> **Supplied data**
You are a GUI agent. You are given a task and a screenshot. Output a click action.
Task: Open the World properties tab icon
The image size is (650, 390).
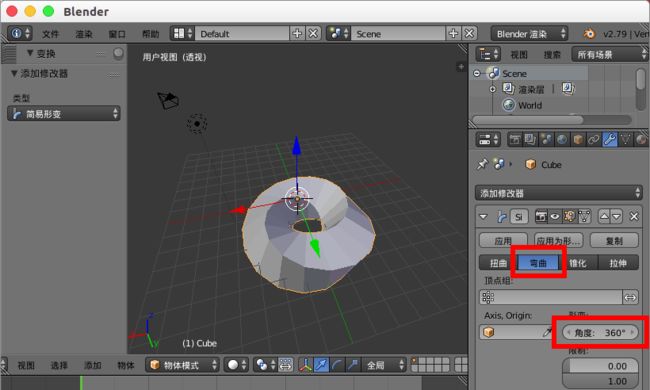pyautogui.click(x=562, y=140)
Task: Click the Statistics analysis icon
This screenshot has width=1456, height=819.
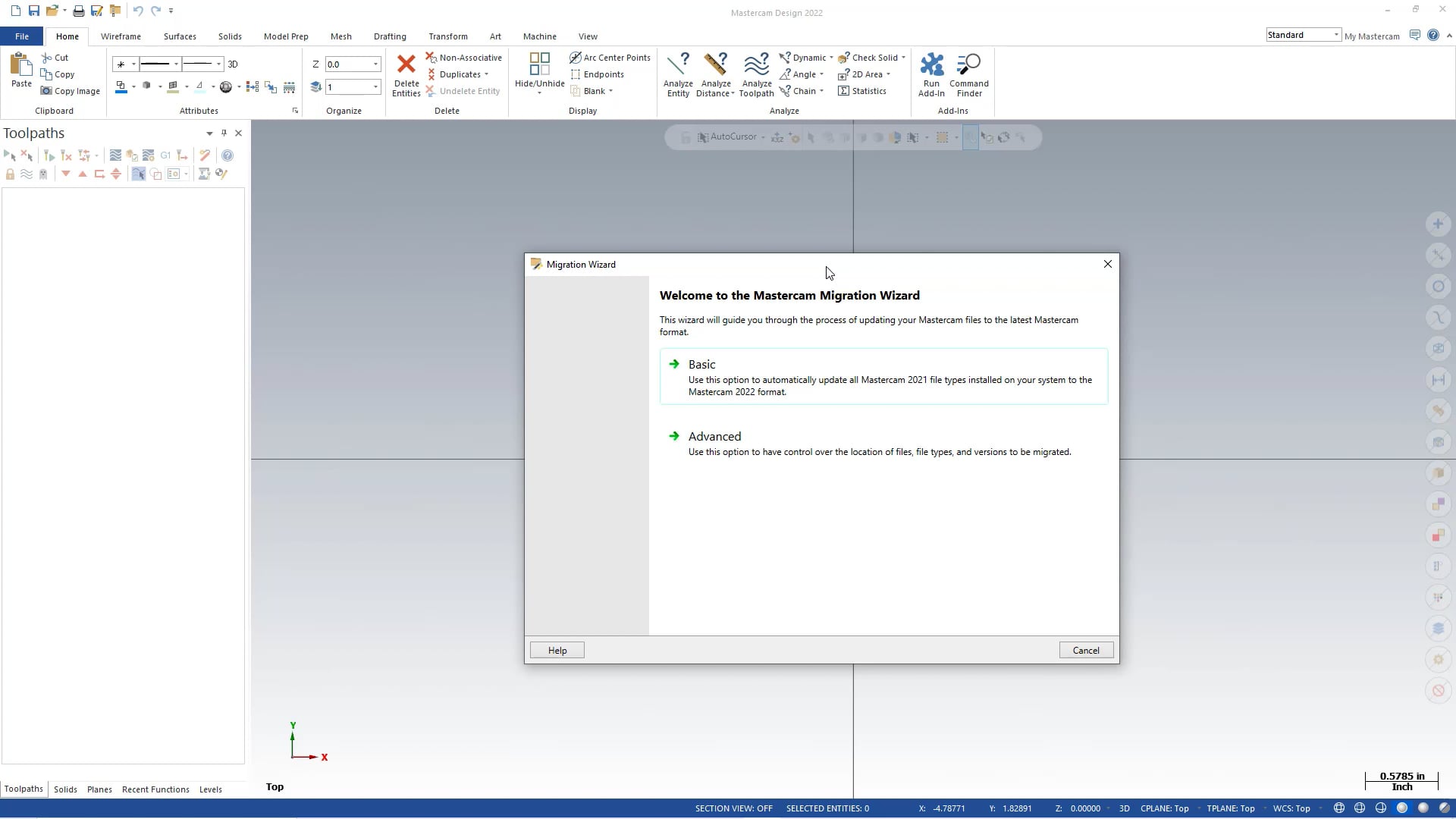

> **Task details**
Could you turn every line of the items above into a JSON list of strings, one string per line, with blank lines skipped? Leave the pictures out.

> **Written answer**
[
  "You are a GUI agent. You are given a task and a screenshot. Output a click action.",
  "Task: Open the World properties tab icon",
  "The image size is (650, 390).",
  "pyautogui.click(x=562, y=140)",
  "Task: Click the Statistics analysis icon",
  "This screenshot has width=1456, height=819."
]